If you inspect any number of photographs, it will become apparent that not all aircraft have exactly the same type or number of panels installed to the pedestal. Obviously, there are the minimum requirements as established by the relevant safety board; however, after this has been satisfied it's at the discretion of the airline to what they order and install (and are willing to pay for...). It's not uncommon to find pedestals with new and old style panels, incandescent and LED backlighting, colour differences and panels located in different positions.

oem 737-500 center pedestal telephone. although not next generation it completes the pedestal

Telephone Assembly

Purists will note that the telephone is not an NG style telephone and microphone. I have keep the original B737-500 series telephone and microphone as the pedestal looks a little bare without them attached.

If at some stage I find a NG communications assembly I'll switch them, but for the time being it will stay as it is.

Flight Testing - Replication

The throttle quadrant and center pedestal are more or less finished. The next few weeks will be spent testing the unit, it's functionality, and how well it meshes with ProSim737 in various scenarios. This process always takes an inordinate amount of time as there are many scenarios to examine, test and then replicate.
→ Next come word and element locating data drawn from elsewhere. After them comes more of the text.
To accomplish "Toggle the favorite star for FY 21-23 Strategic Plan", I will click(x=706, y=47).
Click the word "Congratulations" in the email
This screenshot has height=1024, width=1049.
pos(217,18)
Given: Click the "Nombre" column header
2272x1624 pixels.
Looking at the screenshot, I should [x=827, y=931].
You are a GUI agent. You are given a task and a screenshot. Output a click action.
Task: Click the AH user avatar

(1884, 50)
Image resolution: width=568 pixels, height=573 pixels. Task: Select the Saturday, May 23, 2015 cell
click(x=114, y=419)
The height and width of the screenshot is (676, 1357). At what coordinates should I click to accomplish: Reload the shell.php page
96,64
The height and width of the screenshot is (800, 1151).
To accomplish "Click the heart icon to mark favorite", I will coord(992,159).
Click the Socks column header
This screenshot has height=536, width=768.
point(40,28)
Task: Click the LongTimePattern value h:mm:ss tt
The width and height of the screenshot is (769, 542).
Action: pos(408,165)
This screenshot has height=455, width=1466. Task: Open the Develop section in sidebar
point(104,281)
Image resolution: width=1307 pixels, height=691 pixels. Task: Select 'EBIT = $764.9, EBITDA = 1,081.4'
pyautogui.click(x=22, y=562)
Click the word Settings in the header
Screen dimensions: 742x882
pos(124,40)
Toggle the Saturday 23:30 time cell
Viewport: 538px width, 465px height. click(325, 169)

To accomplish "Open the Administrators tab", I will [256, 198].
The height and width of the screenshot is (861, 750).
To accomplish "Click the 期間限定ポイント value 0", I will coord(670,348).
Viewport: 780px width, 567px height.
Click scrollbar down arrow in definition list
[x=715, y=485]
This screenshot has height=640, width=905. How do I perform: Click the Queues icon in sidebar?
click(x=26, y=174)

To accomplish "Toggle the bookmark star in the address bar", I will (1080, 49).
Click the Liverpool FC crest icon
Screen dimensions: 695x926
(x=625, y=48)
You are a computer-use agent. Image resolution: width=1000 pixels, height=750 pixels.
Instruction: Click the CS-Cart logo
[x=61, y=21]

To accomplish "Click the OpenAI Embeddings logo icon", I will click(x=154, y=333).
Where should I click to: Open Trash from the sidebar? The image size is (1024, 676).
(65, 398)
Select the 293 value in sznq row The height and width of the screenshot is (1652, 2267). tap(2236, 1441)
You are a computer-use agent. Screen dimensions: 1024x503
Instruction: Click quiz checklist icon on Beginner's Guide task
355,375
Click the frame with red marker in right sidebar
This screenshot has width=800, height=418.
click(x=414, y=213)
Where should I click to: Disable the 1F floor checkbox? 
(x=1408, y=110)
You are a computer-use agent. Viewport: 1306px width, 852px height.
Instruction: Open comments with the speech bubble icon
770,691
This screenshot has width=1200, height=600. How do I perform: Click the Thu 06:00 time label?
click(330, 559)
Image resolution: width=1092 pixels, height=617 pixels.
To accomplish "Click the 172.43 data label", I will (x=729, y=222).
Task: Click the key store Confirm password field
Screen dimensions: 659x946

Replication is very important as, oddly, sometimes a function will work most times; however, will not work in certain circumstances. It's important to find these gremlins and fix them before moving onto the next level.

KIS - Keep It Simple

Although everything is relatively simple in design (OEM part connects to interface card then to ProSim737 software), once you begin to layer functions that are dependent on other functions working correctly, complexity can develop. It's important to note that the simulator is using over a dozen interface and relay cards, most mounted within the Interface Master Module (IMM) and wired to an assortment of OEM parts configured to operate with ProSim737's avionics suite.